Entries supplied →
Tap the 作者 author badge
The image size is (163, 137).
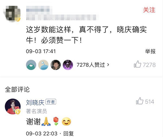tap(51, 102)
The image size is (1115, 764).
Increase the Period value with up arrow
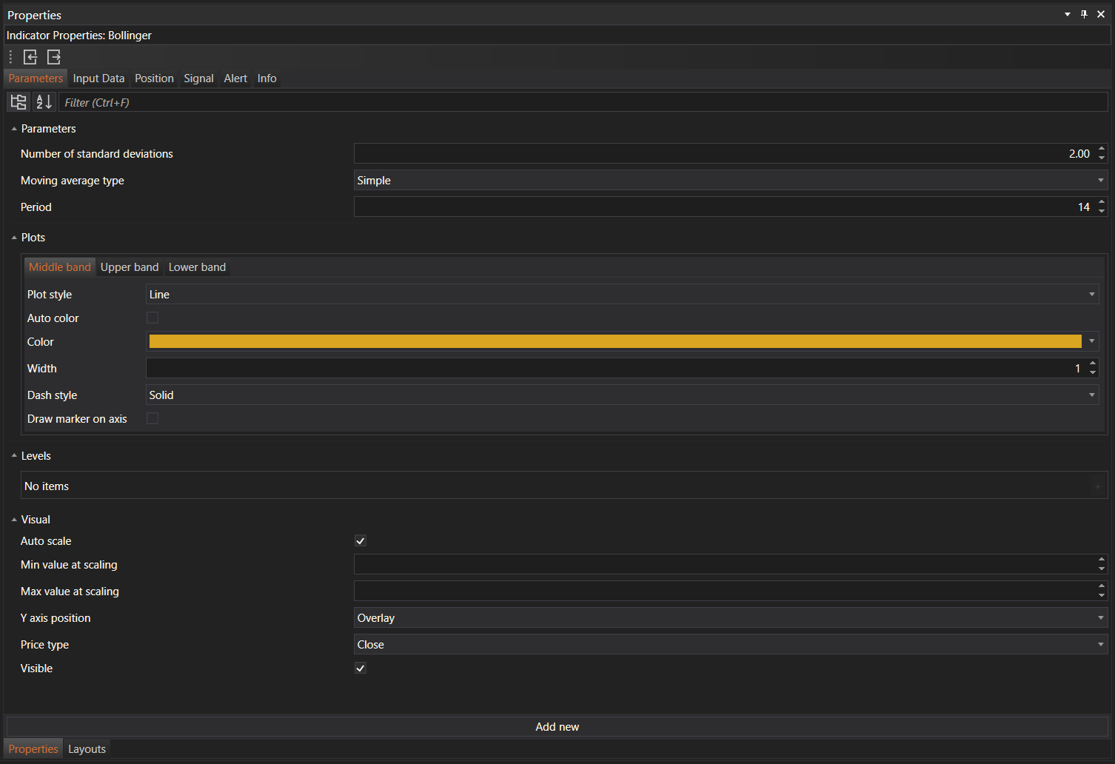(1102, 202)
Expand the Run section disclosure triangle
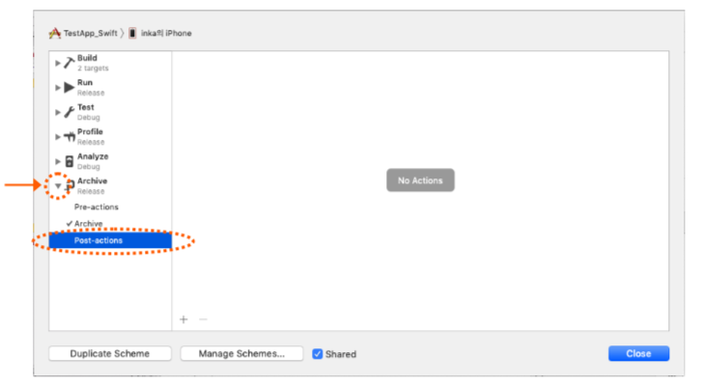The width and height of the screenshot is (705, 384). tap(58, 88)
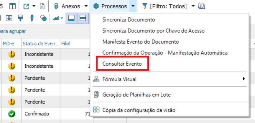This screenshot has width=255, height=123.
Task: Click the export/open external arrow icon
Action: pyautogui.click(x=26, y=6)
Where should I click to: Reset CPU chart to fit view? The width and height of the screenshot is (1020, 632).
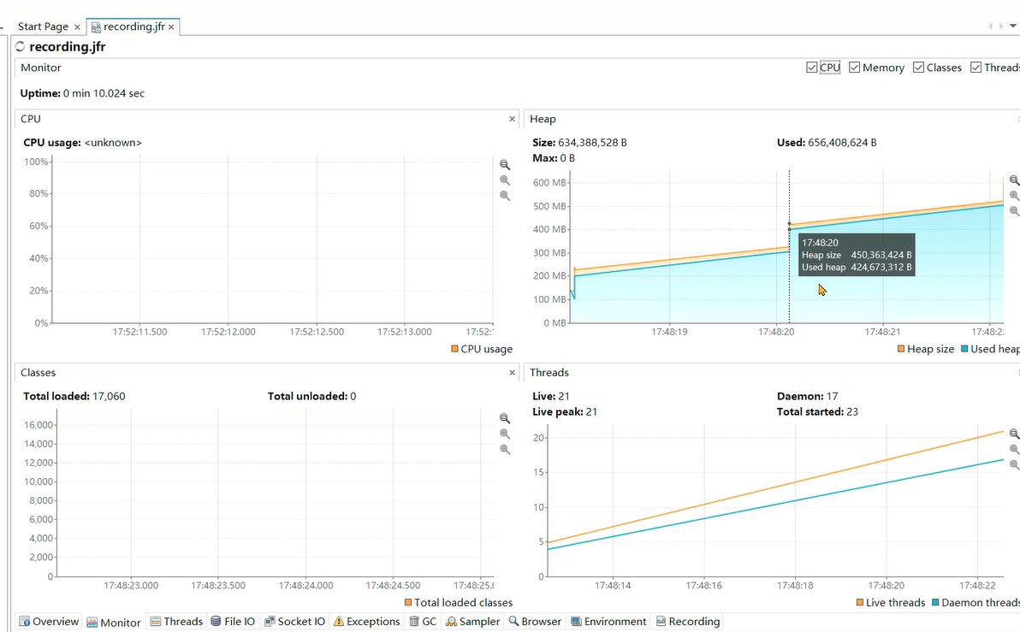505,196
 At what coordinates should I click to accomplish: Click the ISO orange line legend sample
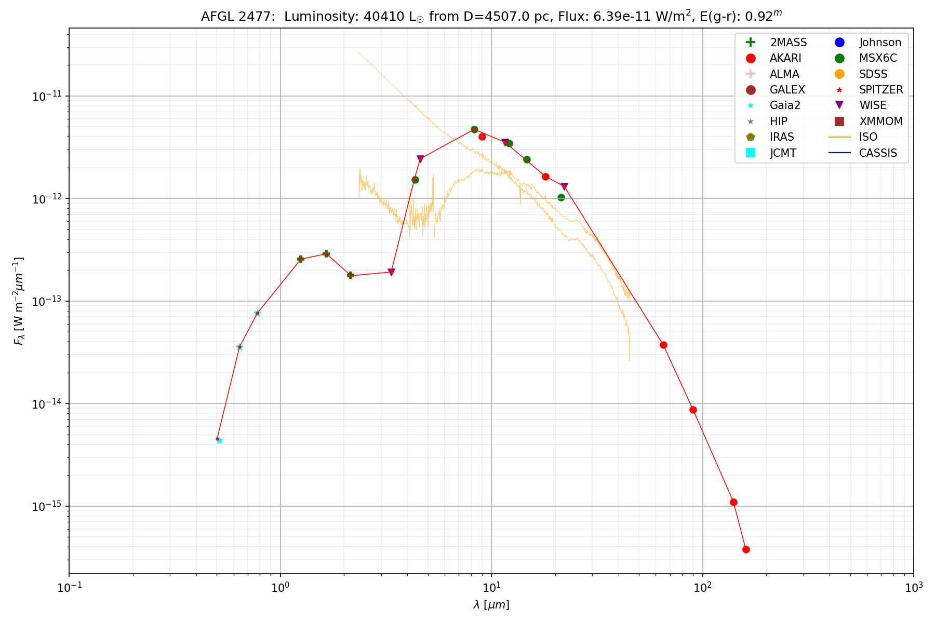(839, 137)
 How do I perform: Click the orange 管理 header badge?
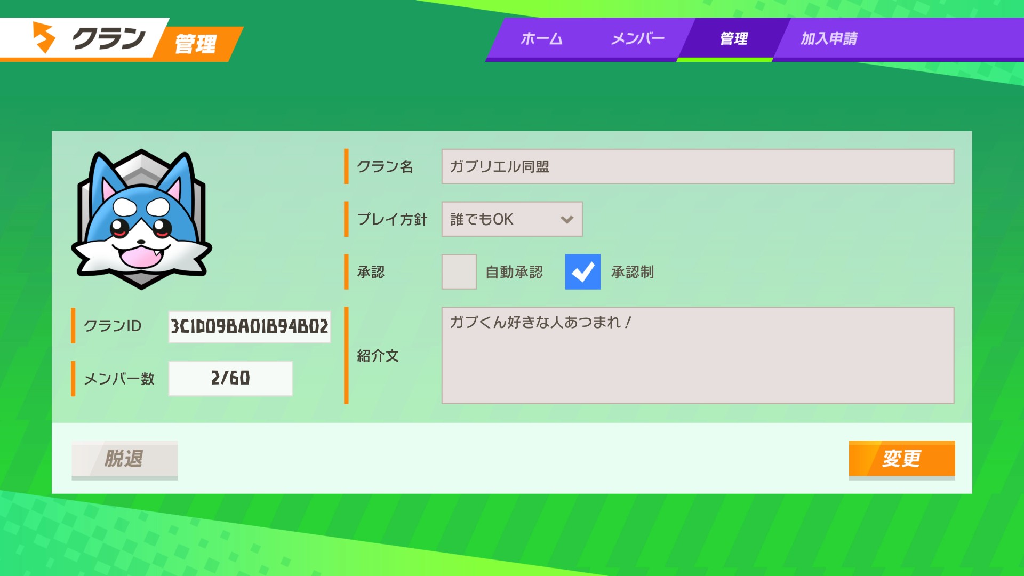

Exercise objective →
Please reproduce every row above word for word, leaving out the pictures.

Exercise solution →
Tap the 作者 author badge
The image size is (163, 137).
tap(51, 102)
The image size is (1115, 764).
Increase the Period value with up arrow
(1102, 202)
Expand the Run section disclosure triangle
The width and height of the screenshot is (705, 384). tap(58, 88)
This screenshot has width=255, height=123.
Task: Click the export/open external arrow icon
Action: pyautogui.click(x=26, y=6)
Where should I click to: Reset CPU chart to fit view? The width and height of the screenshot is (1020, 632).
505,196
 At what coordinates should I click to accomplish: Click the ISO orange line legend sample
(839, 137)
 How do I perform: Click the orange 管理 header badge?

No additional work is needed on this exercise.